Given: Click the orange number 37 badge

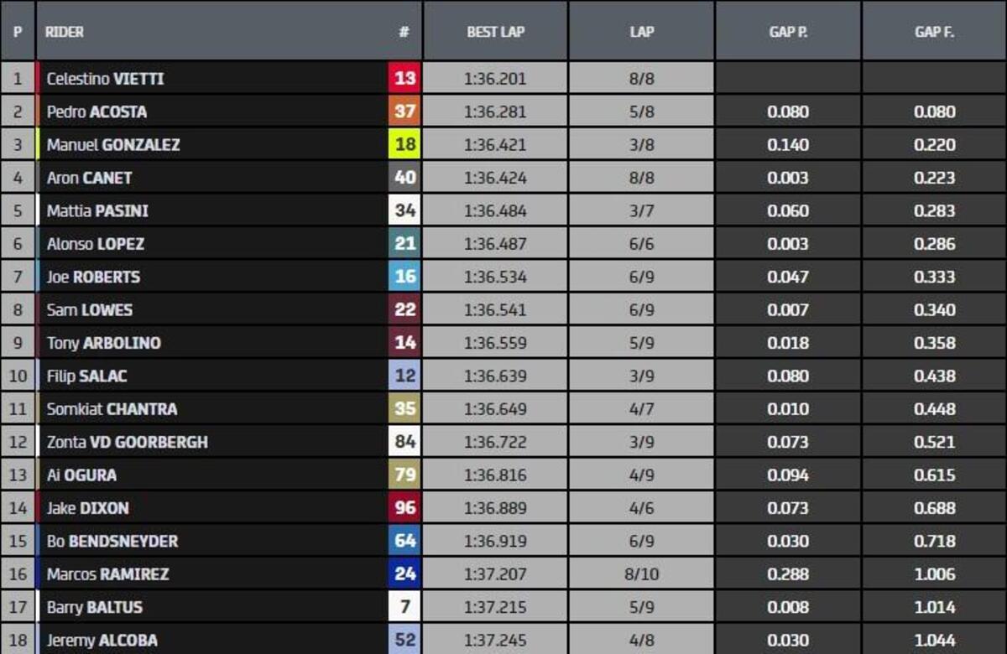Looking at the screenshot, I should pyautogui.click(x=404, y=112).
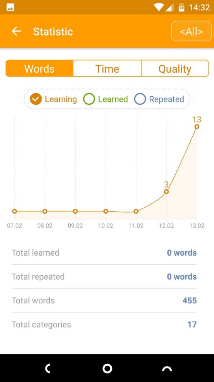Open the <All> category filter

(191, 31)
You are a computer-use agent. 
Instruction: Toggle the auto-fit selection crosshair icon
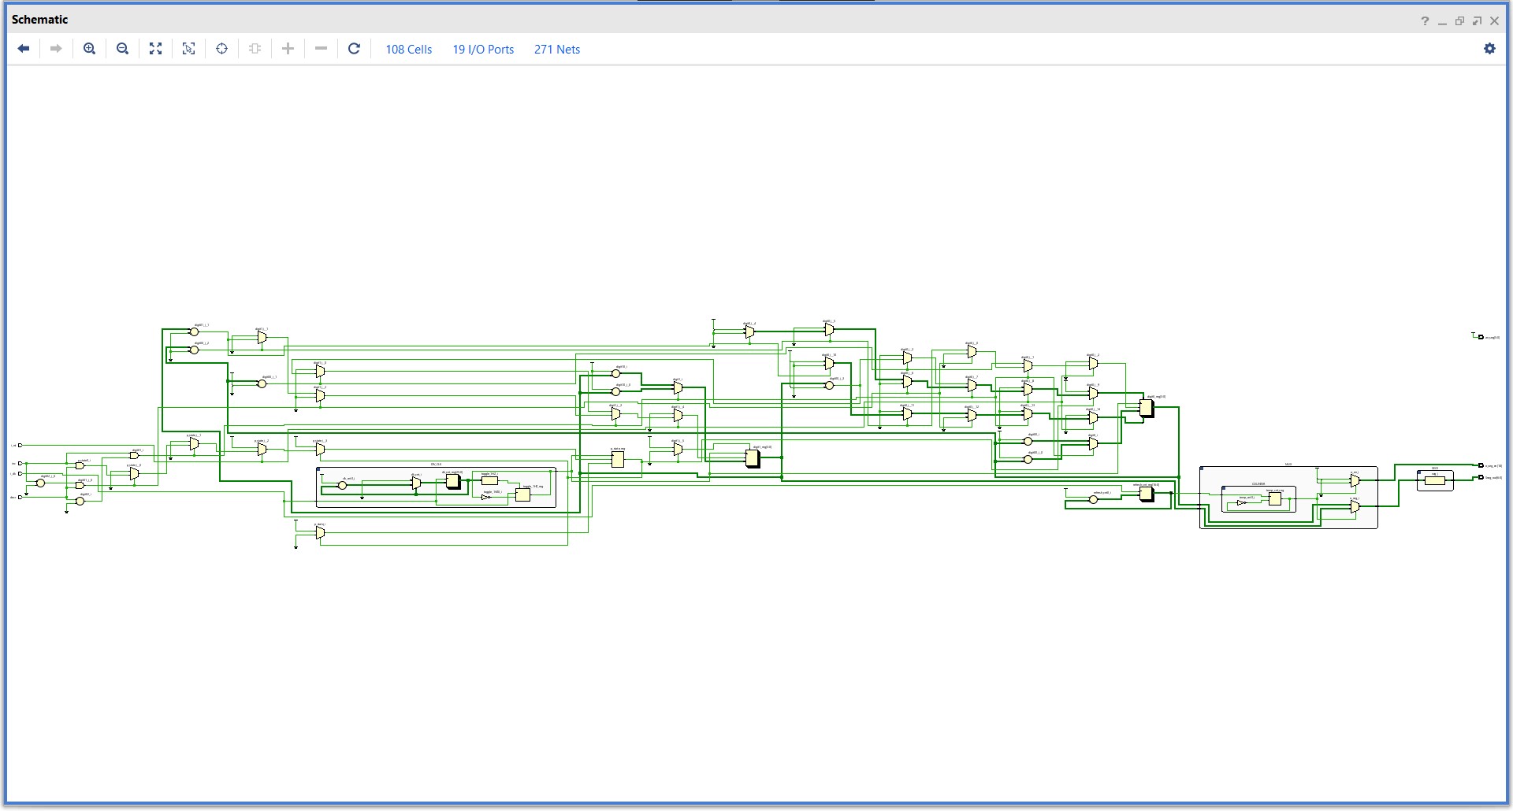221,49
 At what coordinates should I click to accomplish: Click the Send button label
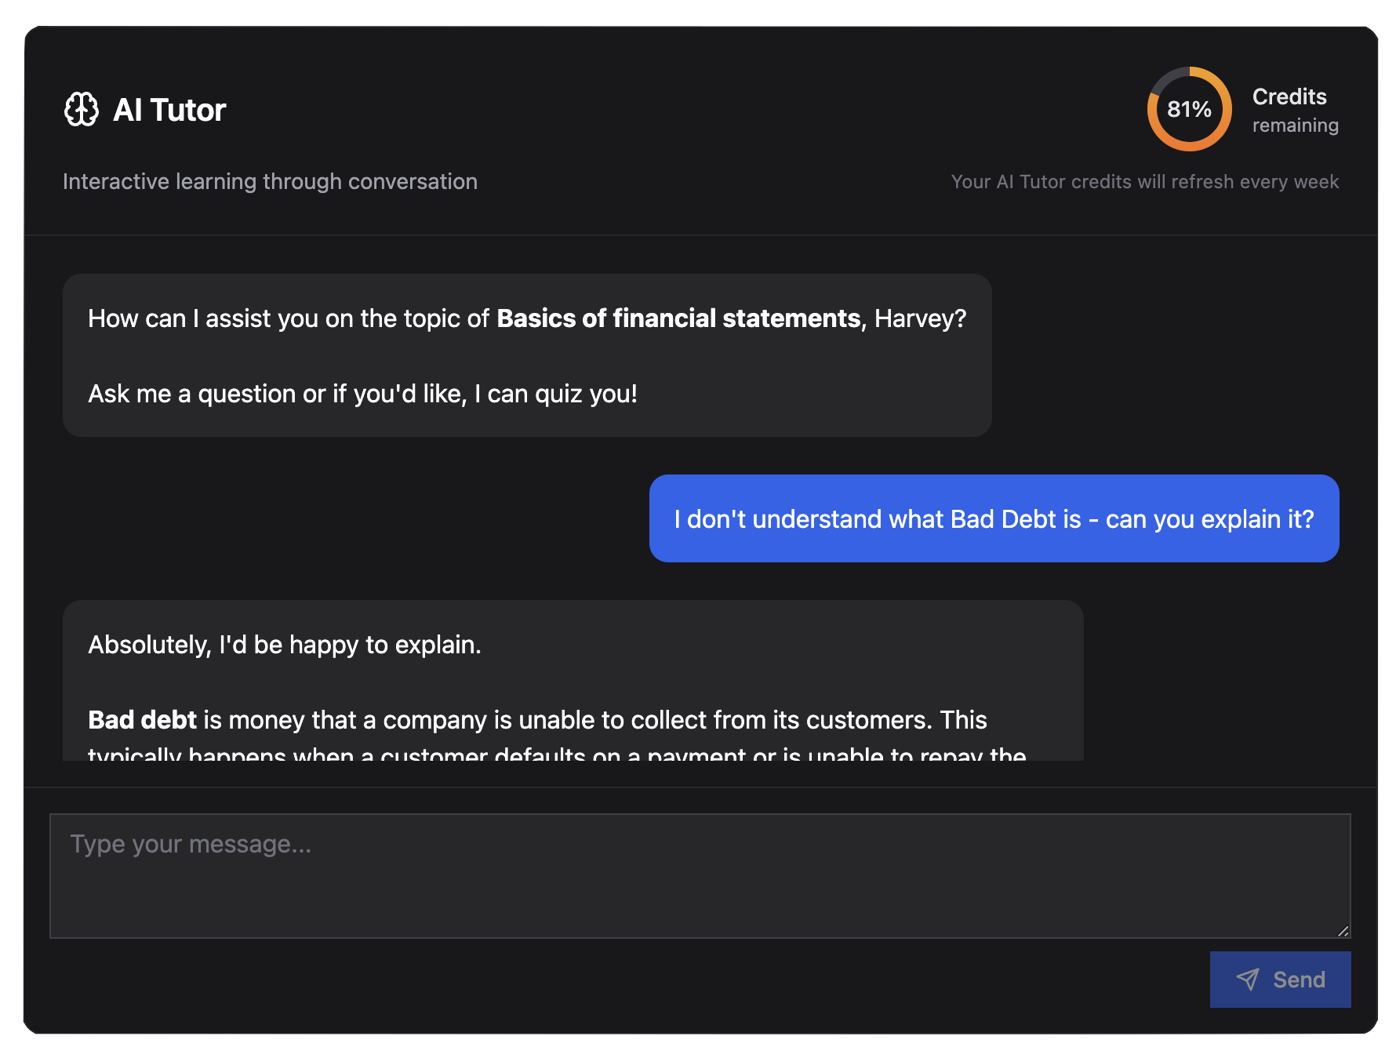[1299, 980]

━━━━━━━━━━

» DESCRIPTION OF THE TASK:
Give an exact copy of the material, leaving out every picture.

» ANSWER TO THE PROBLEM:
Given: Click the orange number 37 badge

Looking at the screenshot, I should pyautogui.click(x=404, y=112).
Open the <All> category filter

(191, 31)
You are a computer-use agent. 
Instruction: Toggle the auto-fit selection crosshair icon
221,49
 At what coordinates should I click to accomplish: Click the Send button label
[1299, 980]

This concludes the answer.